The following table explains the different scenarios and methods that you can use to restore a backup from secondary storage:

Restore target Explanation

Directly to primary storage

Returns the data from the secondary storage system directly to the original location on the primary storage system over the same network that was used to protect the data.

SnapManager uses the direct storage method whenever possible. This method is not possible if the data is in a file system on storage area network (SAN) and if any of the following conditions apply:

  • Other non-database files are not being restored in the same file system.

  • Snapshot copies of the control files and data files in a file system being restored were taken at different times.

  • The logical unit number (LUN) is in a volume group, but other LUNs in the same volume group are not being restored.

Directly to host

Clones the data on the secondary storage system and mounts the cloned data on the host. After the data is cloned and mounted, SnapManager copies it into its original location.
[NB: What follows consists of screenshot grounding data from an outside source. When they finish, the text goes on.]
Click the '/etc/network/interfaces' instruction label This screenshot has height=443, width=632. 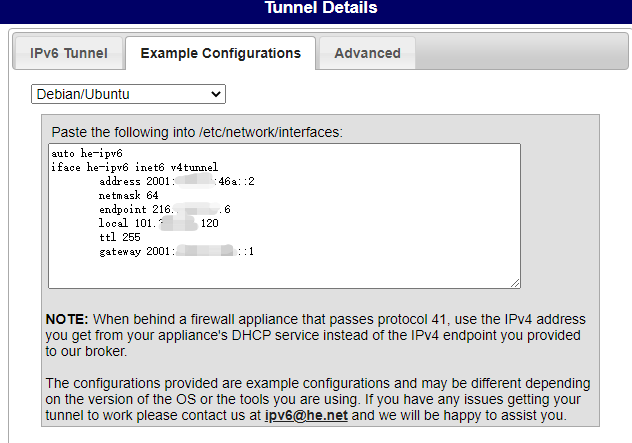pos(197,132)
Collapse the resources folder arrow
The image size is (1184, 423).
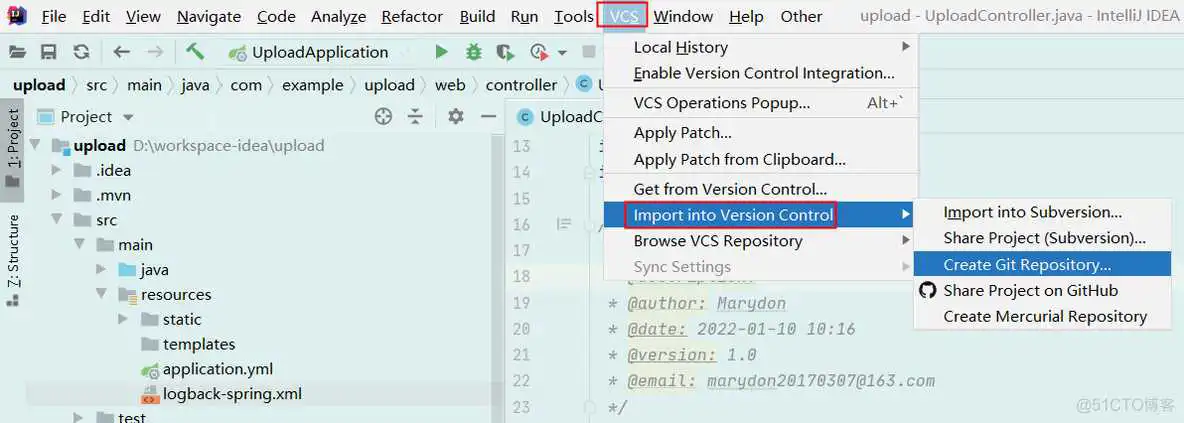[x=102, y=295]
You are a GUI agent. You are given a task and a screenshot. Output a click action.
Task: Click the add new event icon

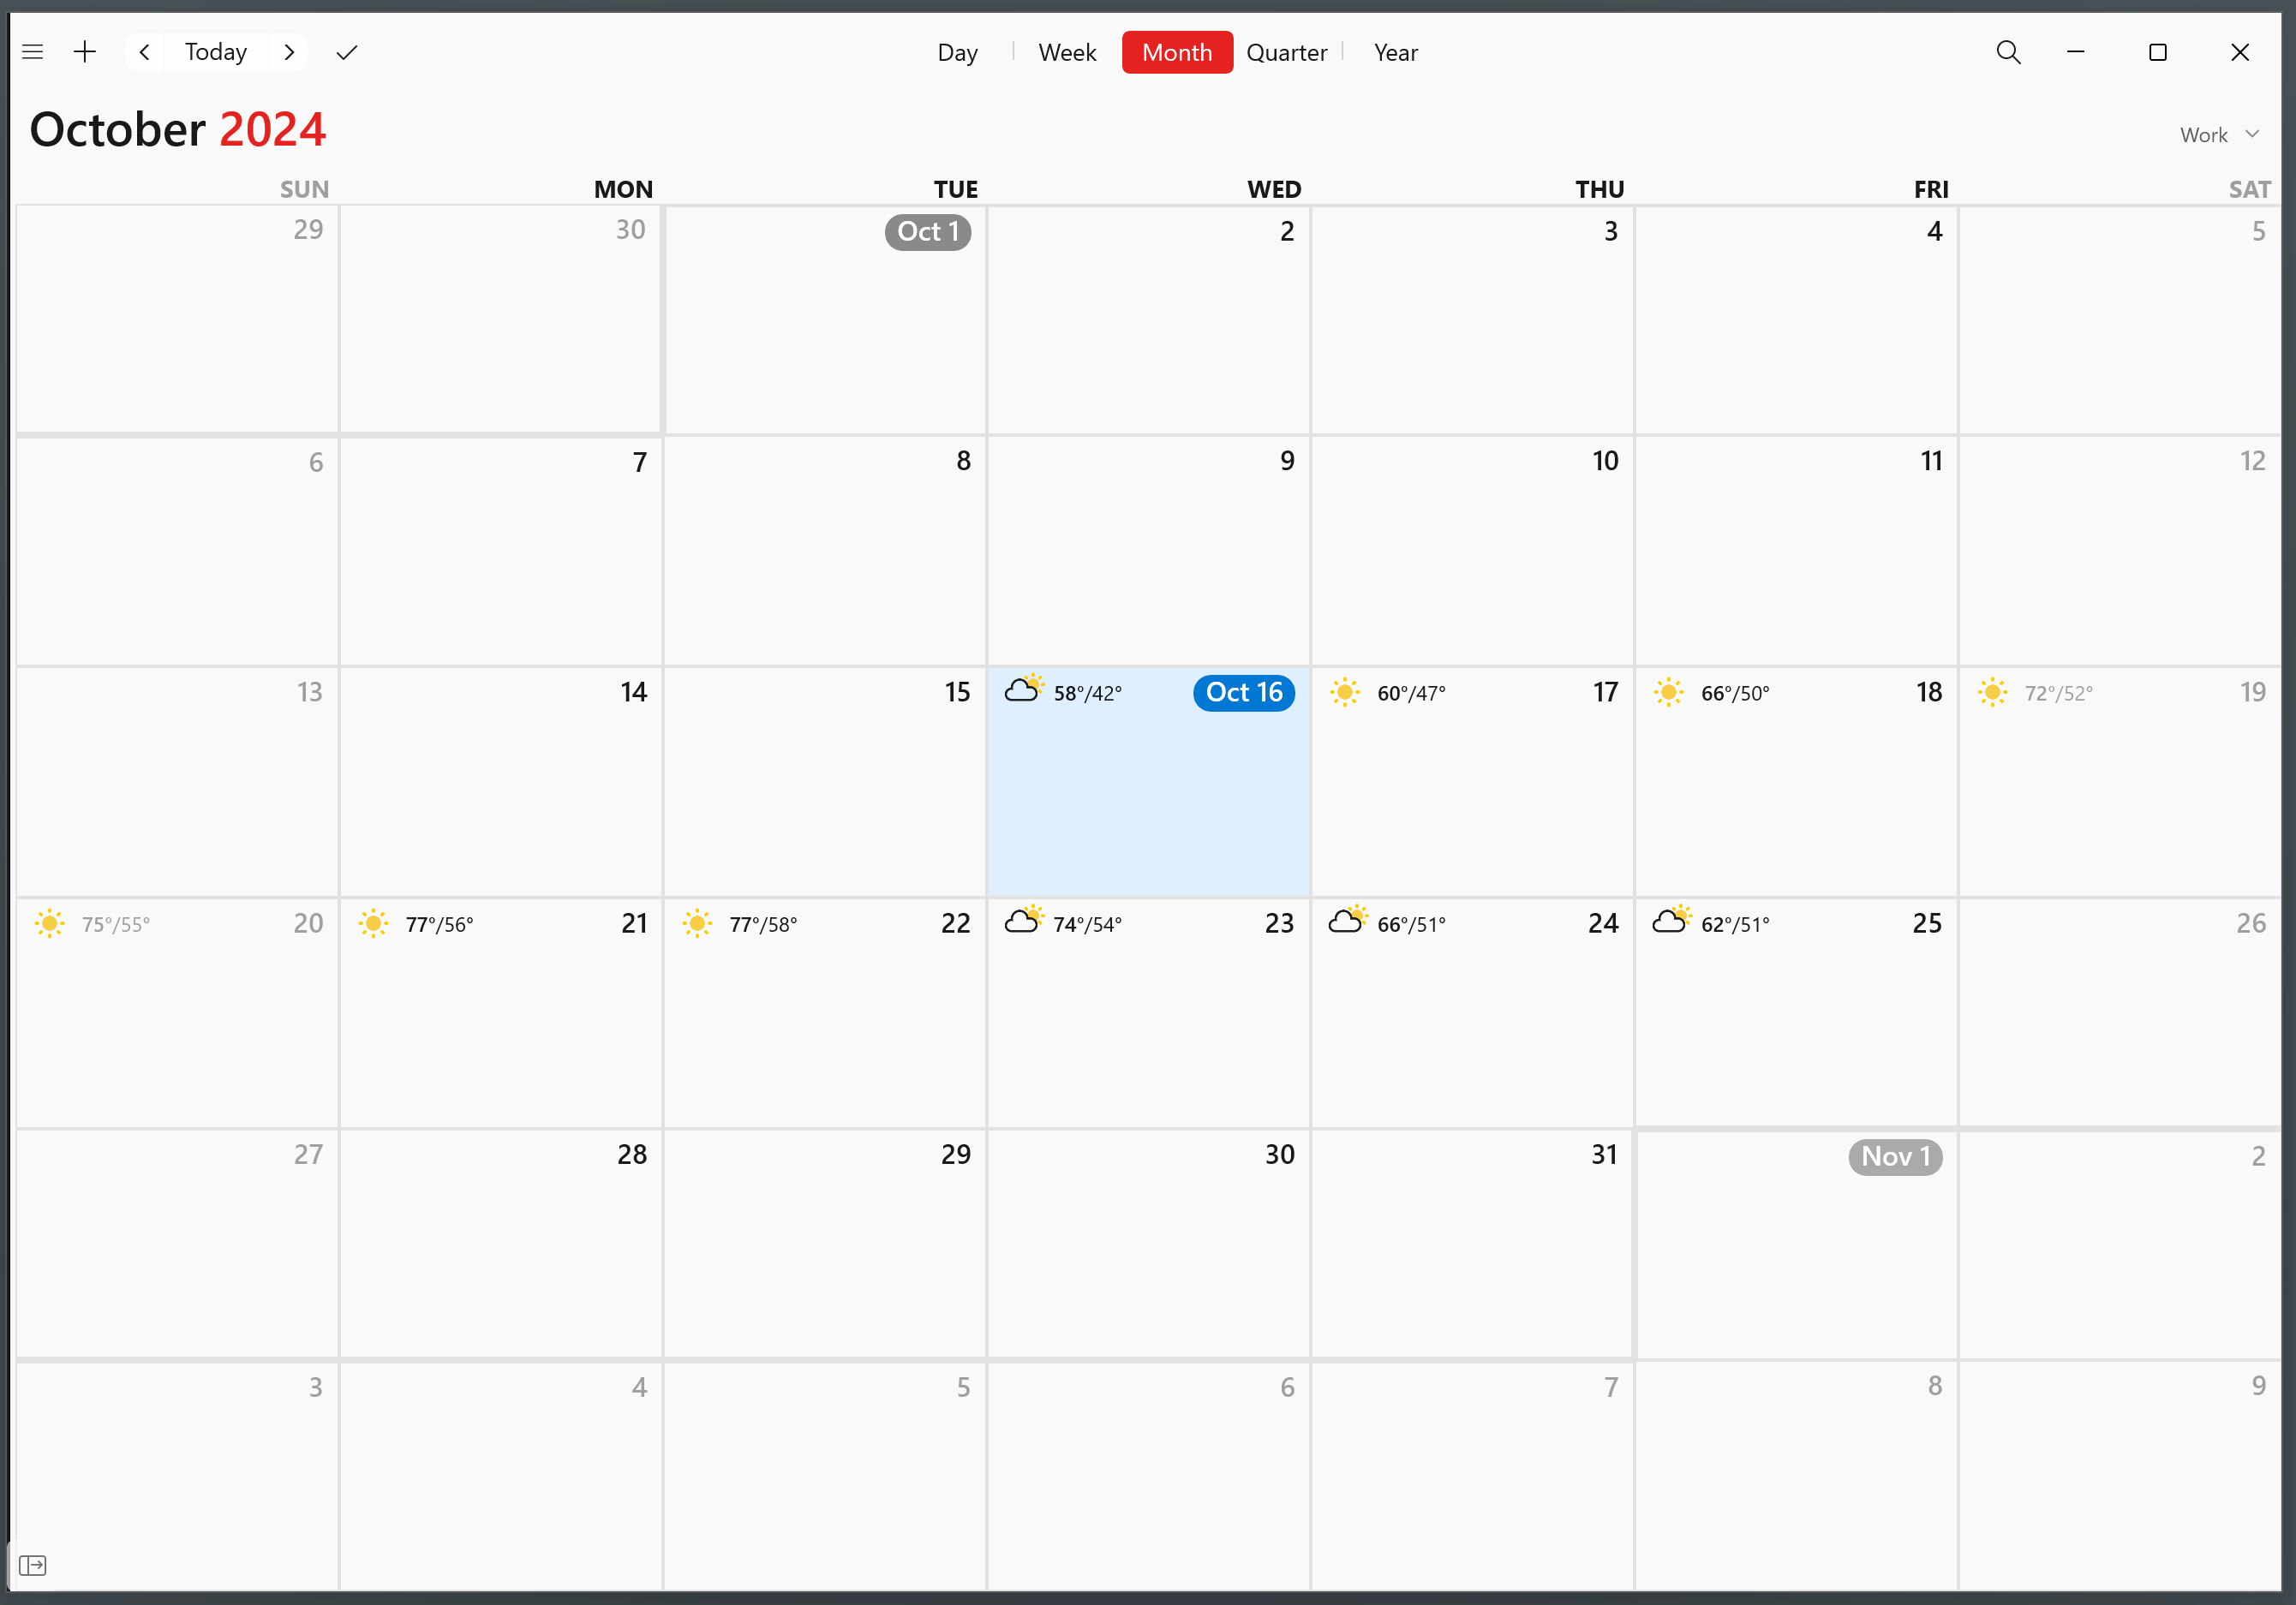pos(84,52)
Indirectly to storage or host

Returns the data from the secondary storage system to a new location on the primary system over the same network that was used to protect the data and to mount the new storage on the host. After the data is returned and mounted, SnapManager copies it into its original location. The indirect storage method might require a long time to return the data.
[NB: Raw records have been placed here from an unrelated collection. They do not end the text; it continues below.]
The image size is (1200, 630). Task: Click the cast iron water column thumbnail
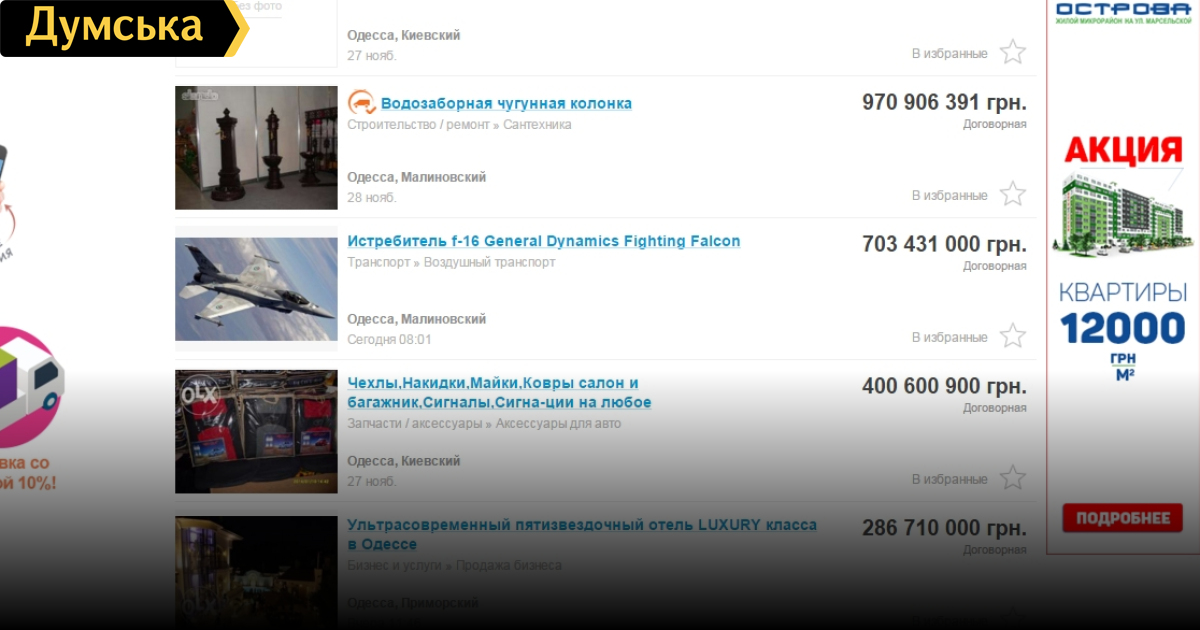[256, 148]
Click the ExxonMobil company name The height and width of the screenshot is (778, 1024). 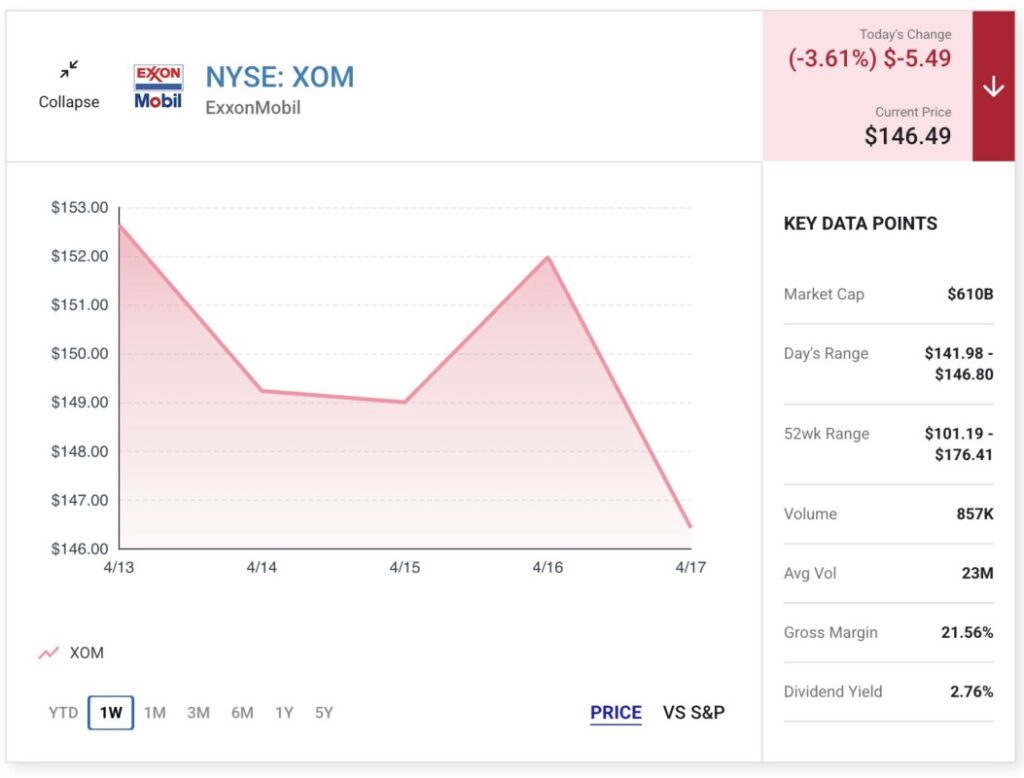pyautogui.click(x=252, y=107)
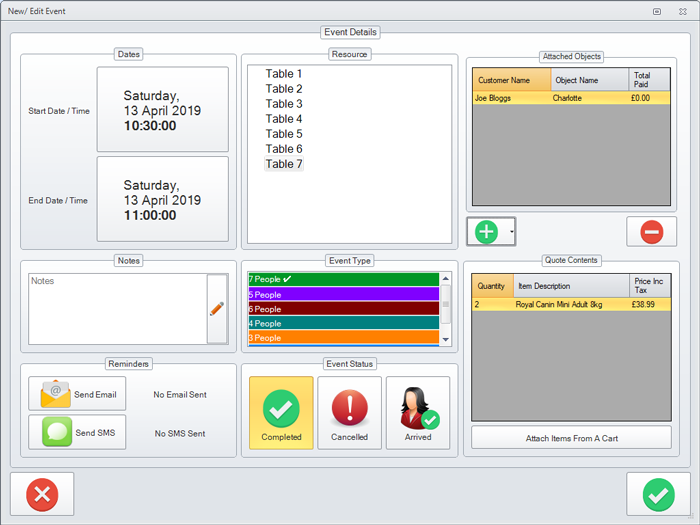This screenshot has height=525, width=700.
Task: Click the green plus add object icon
Action: tap(487, 232)
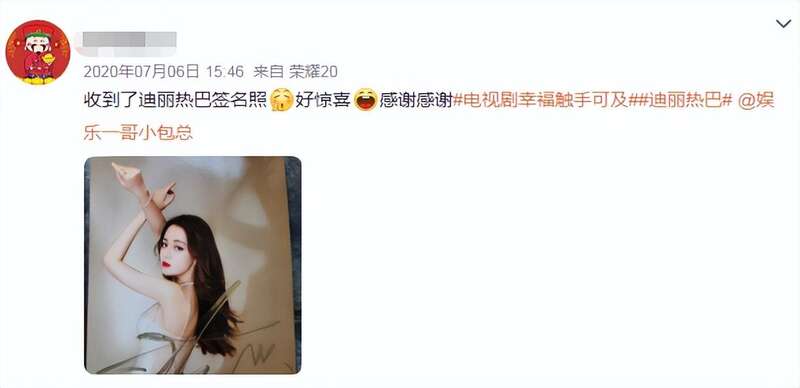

SnapManager first copies data to a scratch volume on the primary host before SnapManager uses it to restore and recover the database. Whether the scratch data is automatically deleted depends on the protocol used.

  • For SAN, SnapManager deletes the returned data.
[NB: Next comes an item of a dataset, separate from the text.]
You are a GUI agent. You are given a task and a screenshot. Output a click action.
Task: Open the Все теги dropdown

  • For network-attached storage (NAS), SnapManager deletes the contents of the returned qtrees, but does not delete the qtrees themselves. To delete the qtrees, administrators should mount the scratch volume and remove the qtrees using the UNIX rmdir command.

If you cannot directly return data to storage, SnapManager can return data either directly to host or indirectly to storage or host. The method depends on the policy governing whether the organization allows connection directly to secondary storage or requires data to be copied over the storage network. You can manage this policy by setting configuration information in the smo.config file.